What you should write out is every line from the one containing "Identify the click" to the end of the data, exactly and with nothing else.

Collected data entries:
........

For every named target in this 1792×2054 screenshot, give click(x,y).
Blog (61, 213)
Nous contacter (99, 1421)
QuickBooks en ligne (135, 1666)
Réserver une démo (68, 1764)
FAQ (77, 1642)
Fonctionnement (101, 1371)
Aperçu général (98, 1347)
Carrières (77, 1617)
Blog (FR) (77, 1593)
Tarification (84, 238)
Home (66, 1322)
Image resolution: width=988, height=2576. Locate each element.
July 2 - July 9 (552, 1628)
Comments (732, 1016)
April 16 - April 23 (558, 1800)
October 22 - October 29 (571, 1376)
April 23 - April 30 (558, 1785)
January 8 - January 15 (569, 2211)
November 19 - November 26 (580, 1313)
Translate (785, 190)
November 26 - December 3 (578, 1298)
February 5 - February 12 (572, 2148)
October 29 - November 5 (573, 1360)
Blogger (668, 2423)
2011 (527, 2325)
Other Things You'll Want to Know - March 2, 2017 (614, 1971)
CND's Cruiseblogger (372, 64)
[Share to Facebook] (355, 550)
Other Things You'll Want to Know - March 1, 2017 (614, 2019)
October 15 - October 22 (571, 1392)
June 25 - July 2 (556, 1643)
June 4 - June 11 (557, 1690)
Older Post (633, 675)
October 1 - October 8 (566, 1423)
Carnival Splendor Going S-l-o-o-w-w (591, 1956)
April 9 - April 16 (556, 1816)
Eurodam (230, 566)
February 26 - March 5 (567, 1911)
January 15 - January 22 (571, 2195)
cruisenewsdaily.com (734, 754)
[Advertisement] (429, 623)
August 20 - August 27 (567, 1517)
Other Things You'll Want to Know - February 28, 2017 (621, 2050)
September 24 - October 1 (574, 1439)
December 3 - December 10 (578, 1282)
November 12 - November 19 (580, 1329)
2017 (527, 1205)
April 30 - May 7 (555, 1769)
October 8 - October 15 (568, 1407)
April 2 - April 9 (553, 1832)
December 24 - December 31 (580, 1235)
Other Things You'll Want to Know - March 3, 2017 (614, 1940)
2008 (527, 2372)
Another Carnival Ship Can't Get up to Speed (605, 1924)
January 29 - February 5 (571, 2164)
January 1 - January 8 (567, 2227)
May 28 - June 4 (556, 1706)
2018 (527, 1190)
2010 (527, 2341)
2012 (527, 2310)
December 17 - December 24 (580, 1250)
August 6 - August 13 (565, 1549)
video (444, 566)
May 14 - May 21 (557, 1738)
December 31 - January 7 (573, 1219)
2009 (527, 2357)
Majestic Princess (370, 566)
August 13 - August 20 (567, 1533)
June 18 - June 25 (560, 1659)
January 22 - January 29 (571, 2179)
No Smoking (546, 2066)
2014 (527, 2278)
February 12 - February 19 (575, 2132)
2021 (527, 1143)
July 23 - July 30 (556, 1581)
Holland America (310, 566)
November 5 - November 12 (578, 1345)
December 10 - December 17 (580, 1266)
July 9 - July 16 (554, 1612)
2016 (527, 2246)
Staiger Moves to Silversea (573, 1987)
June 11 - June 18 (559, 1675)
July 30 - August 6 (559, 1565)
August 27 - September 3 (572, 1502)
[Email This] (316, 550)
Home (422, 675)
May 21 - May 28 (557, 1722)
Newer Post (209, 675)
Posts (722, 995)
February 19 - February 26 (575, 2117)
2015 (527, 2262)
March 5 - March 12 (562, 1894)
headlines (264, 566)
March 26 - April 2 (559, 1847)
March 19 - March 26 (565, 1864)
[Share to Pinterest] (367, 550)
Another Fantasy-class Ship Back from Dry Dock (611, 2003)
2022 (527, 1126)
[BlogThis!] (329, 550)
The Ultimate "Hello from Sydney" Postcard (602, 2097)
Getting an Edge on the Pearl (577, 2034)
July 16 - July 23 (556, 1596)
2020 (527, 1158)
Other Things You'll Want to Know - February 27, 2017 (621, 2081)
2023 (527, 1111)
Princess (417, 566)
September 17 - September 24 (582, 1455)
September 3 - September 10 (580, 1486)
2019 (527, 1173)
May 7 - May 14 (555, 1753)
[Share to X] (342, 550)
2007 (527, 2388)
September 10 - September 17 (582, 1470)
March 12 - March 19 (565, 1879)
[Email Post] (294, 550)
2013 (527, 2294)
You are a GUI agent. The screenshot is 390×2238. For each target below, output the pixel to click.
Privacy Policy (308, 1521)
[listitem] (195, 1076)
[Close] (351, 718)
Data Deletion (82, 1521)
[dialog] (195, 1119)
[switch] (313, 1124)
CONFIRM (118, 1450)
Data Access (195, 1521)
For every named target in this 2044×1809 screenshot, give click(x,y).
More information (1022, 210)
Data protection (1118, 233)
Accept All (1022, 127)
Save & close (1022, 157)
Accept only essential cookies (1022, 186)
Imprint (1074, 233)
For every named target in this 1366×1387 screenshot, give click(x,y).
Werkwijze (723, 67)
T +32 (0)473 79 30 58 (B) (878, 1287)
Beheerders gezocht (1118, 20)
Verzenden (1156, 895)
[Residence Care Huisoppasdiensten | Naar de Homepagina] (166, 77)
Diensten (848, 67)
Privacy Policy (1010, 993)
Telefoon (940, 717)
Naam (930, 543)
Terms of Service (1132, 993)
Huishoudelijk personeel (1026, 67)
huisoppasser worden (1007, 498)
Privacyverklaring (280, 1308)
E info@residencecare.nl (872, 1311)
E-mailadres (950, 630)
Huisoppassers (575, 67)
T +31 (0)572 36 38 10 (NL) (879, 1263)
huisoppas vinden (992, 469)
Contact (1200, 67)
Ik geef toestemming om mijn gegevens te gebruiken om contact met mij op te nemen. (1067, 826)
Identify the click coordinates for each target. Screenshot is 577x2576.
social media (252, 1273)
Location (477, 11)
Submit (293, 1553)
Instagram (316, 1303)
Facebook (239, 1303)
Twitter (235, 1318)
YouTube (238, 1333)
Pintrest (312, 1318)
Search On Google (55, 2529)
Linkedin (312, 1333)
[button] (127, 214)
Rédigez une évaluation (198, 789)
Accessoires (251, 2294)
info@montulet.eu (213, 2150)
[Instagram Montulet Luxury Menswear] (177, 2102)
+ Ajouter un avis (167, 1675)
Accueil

........

▸ Worked solution
Identify the click coordinates for each target. Screenshot is 577x2576.
social media (252, 1273)
Location (477, 11)
Submit (293, 1553)
Instagram (316, 1303)
Facebook (239, 1303)
Twitter (235, 1318)
YouTube (238, 1333)
Pintrest (312, 1318)
Search On Google (55, 2529)
Linkedin (312, 1333)
[button] (127, 214)
Rédigez une évaluation (198, 789)
Accessoires (251, 2294)
info@montulet.eu (213, 2150)
[Instagram Montulet Luxury Menswear] (177, 2102)
+ Ajouter un avis (167, 1675)
Accueil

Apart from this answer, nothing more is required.